American marathoner Joan Benoit won the first Olympic Marathon for women at the Los Angeles games in 1984. Twenty-six years later, she's not just still running, she's trying to make an Olympic time once again at 53 years of age. Now married to Scott Samuelson, this clip follows her preparations for the Chicago Marathon on Sunday.

Enjoy, be inspired and have a great weekend!

"There Is No Finish Line" from Sarah Henderson on Vimeo.

Thursday, October 6, 2011

ESPN in the nude

Stephanie Gilmore pic RipCurl Australia
I was wondering why an old post on Aussie surfer Steph Gilmore was creeping up the Popular Posts list but now I get it. Nothing like a bit of booty to get attention I guess. 

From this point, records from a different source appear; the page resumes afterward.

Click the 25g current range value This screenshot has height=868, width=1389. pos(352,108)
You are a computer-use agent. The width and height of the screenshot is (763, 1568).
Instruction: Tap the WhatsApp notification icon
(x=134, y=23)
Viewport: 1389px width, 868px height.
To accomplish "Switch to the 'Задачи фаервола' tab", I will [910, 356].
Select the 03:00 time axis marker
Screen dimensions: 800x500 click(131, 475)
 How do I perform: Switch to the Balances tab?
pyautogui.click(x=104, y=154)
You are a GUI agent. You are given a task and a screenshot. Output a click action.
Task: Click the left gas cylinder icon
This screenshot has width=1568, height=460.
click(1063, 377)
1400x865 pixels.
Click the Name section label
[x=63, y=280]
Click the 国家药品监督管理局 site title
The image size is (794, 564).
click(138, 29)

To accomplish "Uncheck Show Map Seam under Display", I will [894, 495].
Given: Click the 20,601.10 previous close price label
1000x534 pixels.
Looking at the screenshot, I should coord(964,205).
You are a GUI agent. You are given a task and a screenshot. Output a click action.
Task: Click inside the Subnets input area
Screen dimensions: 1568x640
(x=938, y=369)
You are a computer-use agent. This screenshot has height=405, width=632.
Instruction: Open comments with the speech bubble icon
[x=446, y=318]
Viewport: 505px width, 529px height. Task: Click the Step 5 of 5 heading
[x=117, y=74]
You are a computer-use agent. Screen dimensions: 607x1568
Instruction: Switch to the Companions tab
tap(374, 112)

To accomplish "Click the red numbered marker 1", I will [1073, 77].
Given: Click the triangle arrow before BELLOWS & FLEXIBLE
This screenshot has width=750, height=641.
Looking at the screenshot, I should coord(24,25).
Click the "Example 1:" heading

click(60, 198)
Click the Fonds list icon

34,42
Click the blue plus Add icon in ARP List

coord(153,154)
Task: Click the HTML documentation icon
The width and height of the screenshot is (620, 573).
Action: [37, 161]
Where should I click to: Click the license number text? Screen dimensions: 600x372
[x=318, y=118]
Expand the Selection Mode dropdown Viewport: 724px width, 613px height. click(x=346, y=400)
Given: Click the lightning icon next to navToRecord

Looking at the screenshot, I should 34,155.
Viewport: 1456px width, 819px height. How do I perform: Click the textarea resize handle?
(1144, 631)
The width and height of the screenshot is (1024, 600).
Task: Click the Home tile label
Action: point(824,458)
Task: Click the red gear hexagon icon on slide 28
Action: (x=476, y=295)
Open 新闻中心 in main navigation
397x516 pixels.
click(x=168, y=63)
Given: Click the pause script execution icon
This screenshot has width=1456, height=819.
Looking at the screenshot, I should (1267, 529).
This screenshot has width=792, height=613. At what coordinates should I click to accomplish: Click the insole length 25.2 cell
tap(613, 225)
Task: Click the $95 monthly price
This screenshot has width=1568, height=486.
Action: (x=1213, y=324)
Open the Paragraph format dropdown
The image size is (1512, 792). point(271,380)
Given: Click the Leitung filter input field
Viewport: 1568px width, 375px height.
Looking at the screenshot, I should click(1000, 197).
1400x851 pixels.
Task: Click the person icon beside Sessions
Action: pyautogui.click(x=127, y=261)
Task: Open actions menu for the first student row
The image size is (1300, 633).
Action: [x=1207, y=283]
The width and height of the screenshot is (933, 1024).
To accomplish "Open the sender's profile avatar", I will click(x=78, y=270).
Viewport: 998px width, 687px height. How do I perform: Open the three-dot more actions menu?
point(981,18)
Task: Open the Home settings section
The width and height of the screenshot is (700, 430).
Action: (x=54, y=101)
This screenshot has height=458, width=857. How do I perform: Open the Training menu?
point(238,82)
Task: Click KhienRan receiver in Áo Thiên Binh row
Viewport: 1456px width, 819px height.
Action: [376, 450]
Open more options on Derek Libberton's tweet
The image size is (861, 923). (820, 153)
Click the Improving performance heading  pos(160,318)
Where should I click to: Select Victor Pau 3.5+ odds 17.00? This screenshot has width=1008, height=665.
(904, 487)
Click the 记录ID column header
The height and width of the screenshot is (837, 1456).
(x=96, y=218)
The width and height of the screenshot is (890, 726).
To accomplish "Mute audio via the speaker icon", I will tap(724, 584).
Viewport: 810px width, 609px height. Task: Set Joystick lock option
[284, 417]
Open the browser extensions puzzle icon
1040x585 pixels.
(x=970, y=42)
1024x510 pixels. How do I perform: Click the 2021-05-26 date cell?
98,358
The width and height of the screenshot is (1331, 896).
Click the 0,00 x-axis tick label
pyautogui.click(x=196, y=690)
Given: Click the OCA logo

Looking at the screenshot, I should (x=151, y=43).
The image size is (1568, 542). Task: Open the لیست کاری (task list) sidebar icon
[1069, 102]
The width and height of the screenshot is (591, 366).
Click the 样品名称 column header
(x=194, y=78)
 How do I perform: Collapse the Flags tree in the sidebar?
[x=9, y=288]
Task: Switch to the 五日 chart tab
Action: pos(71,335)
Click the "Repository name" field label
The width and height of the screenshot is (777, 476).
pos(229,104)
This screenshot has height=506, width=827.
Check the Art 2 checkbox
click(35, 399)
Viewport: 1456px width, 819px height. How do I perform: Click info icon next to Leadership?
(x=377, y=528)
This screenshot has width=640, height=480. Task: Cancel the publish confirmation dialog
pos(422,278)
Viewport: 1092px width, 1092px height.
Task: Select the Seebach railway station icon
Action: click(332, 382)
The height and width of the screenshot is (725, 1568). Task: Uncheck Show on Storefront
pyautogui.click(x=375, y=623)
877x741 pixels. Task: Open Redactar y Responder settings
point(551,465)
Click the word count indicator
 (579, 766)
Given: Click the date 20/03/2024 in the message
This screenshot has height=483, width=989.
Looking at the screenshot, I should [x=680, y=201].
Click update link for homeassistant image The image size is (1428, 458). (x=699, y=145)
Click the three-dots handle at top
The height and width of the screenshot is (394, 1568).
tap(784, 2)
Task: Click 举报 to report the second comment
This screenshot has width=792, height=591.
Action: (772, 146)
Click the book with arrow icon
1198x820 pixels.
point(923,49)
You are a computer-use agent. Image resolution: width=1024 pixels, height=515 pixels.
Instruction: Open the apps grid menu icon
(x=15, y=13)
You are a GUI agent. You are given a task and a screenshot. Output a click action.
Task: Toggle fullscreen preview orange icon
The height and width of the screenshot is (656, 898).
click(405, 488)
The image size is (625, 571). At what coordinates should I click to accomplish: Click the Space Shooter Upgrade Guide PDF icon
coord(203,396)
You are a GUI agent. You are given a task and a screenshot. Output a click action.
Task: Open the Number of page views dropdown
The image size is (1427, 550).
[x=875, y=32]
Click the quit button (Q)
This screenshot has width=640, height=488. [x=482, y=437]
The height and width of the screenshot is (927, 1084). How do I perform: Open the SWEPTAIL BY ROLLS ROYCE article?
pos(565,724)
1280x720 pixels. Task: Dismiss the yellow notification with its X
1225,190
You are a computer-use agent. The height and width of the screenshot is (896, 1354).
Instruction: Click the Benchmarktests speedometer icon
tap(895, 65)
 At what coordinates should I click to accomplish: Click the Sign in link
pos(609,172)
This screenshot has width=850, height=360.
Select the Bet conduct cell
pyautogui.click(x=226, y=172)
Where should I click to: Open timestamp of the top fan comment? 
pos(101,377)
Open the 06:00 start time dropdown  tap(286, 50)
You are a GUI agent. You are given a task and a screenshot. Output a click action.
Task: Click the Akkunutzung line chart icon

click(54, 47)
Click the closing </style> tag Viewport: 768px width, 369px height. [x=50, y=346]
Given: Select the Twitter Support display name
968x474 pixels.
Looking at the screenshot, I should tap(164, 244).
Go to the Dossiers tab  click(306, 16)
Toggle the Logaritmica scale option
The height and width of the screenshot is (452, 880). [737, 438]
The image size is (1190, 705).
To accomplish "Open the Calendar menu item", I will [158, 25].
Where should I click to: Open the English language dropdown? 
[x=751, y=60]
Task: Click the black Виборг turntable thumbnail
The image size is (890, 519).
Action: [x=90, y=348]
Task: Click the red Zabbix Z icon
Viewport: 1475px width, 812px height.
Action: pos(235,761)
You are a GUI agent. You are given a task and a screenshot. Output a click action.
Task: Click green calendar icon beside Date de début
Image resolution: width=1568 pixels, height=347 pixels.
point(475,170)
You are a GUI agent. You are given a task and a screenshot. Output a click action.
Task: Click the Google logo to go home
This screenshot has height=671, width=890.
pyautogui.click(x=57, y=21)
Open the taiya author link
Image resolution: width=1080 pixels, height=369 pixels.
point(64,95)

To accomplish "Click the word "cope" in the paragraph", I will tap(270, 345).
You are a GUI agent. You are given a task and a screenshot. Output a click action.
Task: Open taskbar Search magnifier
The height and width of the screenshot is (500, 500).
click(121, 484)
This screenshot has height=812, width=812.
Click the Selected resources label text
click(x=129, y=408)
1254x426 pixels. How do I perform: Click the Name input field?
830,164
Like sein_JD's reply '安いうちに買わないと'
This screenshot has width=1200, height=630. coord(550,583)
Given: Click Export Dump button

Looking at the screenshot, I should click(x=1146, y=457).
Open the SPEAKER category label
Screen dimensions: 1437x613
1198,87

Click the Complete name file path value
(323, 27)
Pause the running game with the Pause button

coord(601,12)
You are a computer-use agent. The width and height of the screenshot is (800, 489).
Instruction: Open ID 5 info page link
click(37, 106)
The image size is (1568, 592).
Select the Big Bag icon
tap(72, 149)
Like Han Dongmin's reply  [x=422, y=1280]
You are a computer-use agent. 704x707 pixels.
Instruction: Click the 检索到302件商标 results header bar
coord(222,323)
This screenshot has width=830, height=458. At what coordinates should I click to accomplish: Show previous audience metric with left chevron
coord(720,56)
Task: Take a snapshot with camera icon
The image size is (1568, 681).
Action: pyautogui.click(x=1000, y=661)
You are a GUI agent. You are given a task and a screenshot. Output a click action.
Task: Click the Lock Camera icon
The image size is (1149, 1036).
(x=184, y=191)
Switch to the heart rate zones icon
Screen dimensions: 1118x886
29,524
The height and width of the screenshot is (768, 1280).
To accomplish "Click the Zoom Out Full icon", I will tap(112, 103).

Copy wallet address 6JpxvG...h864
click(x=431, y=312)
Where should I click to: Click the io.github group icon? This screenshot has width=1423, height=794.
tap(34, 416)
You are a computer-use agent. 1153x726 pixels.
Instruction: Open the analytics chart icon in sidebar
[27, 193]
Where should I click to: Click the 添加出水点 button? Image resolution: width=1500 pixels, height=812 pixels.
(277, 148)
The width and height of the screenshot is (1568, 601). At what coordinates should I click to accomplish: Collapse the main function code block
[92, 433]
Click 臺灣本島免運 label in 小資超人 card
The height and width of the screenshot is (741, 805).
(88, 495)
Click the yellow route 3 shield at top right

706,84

At least from what I've read there are boys in the mag too. Don't really know what I think about it, but hey, maybe I'm a prude? 
It's meant in the spirit of celebrating sports, celebrating the incredible things you can do with your body with more than a smidge of effort. I doubt I'd buy it, would be too grossed out at the thought of what some customers might be doing with the mag *euw*

This article lists the athletes taking part:

"the WNBA's Sylvia Fowles; LPGA rookie Belen Mozo; track and field star Natasha Hastings; hockey player Julie Chu; tennis player Vera Zvonareva; tattooed roller derby player Suzy Hotrod and bowler Kelly Kulick" for the girls and "speedskater Apolo Ohno; NHL player Ryan Kesler; UFC light heavyweight champion Jon Jones; IndyCar racer Helio Castroneves; snowboarder Louie Vito; boxer Sergio Martinez; marathoner Ryan Hall and paralympian Jeremy Campbell". 

What do you think - are they mad? 


Portugal are Eurosurf champions

Portugal are taking the Eurosurf title back home with them, 14 years after winning it the last time the competition was held in Ireland. Written in the stars maybe? 

The winners women's categories were Catarina Sousa in bodyboarding (Ireland's Ashleigh Smith came second by 0.07 for silver), Sarah Beardmore (Eng) in the Ladies Open. Full details are here on the Bundoran 2011 site. 

Ashleigh Smith, Ireland

One of the highlights was the visit by American surfer Bethany Hamilton, yes she of that incredible recovery-story following a shark-attack. It's all very well to talk about being committed to surfing but it's when you see a story like that, you realise how serious people can be about their passions.

What's the most inspiring recovery story you've heard?


Wednesday, October 5, 2011

Monday, October 3, 2011

The sports women watch

Shocking new finding ... wait for it ... women watch sports. News to rock your Monday folks, courtesy of the researchers at Nielsen Media. 
Anne Flore Marxer, snowboarder ... wonders at the genius of these boffins

Stephen Master, head of Nielsen Sports is quoted in this Forbes mag article as saying: "I don’t think people realize how big a percentage (of viewers) is women."  I tried to find the original report but none of the online articles link back to it (sloppy) and I don't have access to the Nielsen site but the stats generally reported point to women in the US making up to 1/3 of the audience for sports classed as 'male' like the NBA Finals, World Series, Daytona 500, and Stanley Cup Finals. 

You'd think that looking around the stadiums and stands for those games especially the football and the racing would give advertisers and media outlets a clue but apparently not. Masters also says in that interview that this 'trend' has been around for the best part of a decade. 

The report points out that women's sport is watched by more men than women, again not sure why this is new as you anecdotally you could predict that more men than women are interested in sport overall. But it's exciting to see American viewers tuning into the women's world cup in record figures even when compared with the male game.

What I'd like to see is advertisers and sponsors taking note of stats like these. The standards in women's sports is rising all the time - you can see the difference money and training makes. A little bit more of both and we can keep on narrowing the gap between the boys and girls.

Have you noticed any change in the audiences for your sport over the last few years?